Ce que l’habilitation change sur le terrain
Un passager d’aviation d’affaires ne perd pas son temps dans une file. Il en perd dans les mètres : la marche entre l’appareil et le parking, la porte à trouver, le bagage à rouler. L’habilitation d’accès au terminal Aviation d’Affaires supprime ces mètres. Le véhicule se présente là où l’avion est immobilisé, et le transfert commence à la portière.
C’est une autorisation nominative, contrôlée, et peu de chauffeurs de la Côte la détiennent. Elle ne se prête pas et ne se sous-traite pas : si la course est confiée à un confrère, la prise en charge repart de l’aérogare. C’est la raison pour laquelle ce service se réserve à l’avance, avec le nom du passager et l’immatriculation de l’appareil.
Un endroit que les cartes routières ignorent
Un détail technique dit bien ce qu’est cet endroit. Les moteurs de calcul d’itinéraire raccrochent un point de départ à la route carrossable la plus proche, dans un rayon par défaut de 350 mètres. Aux coordonnées de ce terminal, aucun d’eux n’en trouve : la requête échoue tant qu’on ne lève pas la limite de raccrochage. Autrement dit, l’adresse n’est pas sur la voirie ouverte au public, et aucune application grand public n’y conduit un véhicule.
Notre moteur de prix lève cette limite explicitement, ce qui permet d’afficher un tarif ferme au départ de ce point au lieu de basculer en devis. Le visiteur ne voit rien de tout cela. Il voit un prix, et le prix ne bouge pas.
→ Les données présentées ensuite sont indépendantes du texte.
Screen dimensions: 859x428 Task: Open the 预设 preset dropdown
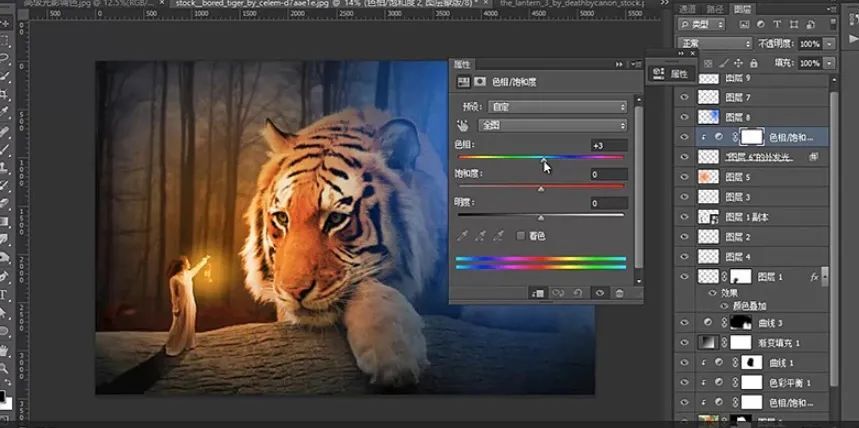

Se coordonner avec le handler
Un vol privé ne s’annonce pas comme un vol de ligne. L’heure déposée au plan de vol et l’heure de mise en route diffèrent souvent de trente minutes, dans les deux sens. La référence utile est donc la société d’assistance en escale, qui connaît l’état réel du mouvement.
En pratique, deux informations suffisent à la réservation : le nom du handler et l’immatriculation de l’appareil. Le chauffeur se présente sur ces éléments et ajuste sans qu’on le lui demande. Pour un départ, la présentation se cale sur l’heure demandée par l’équipage, pas sur une règle générale recopiée d’un vol commercial.
L’héliport de Monaco, et la rue qui y mène
L’héliport de Monaco se trouve avenue des Ligures, dans le quartier de Fontvieille, derrière le Stade Louis II. C’est la correspondance la plus courante après un jet : la liaison régulière vers l’aéroport de Nice est annoncée en 7 minutes, toutes les 30 minutes, à 195 € par passager, premier vol à 8 h 00 au départ de la Principauté et 8 h 15 au départ de Nice, dernier vol avant la tombée de la nuit.
La contrainte est routière et non aéronautique. L’arrêté municipal n° 2007-256 interdit à Fontvieille les véhicules de plus de 6 mètres. Le choix du véhicule se fait donc avant la réservation, pas devant la barrière.
Ce qui n’est jamais communiqué
Aucun nom de passager, aucune destination, aucun horaire ne sort de la course. Le chauffeur ne publie rien, ne cite aucune référence et ne confirme rien à un tiers, y compris à un interlocuteur qui affirme appartenir à l’équipage. La confirmation passe par le donneur d’ordre et par lui seul.
Ce que nous ne faisons pas : nous ne réservons pas l’appareil, nous n’agissons pas comme courtier aérien et nous ne prenons pas en charge les formalités d’immigration. Le transfert commence au sol et s’arrête au sol.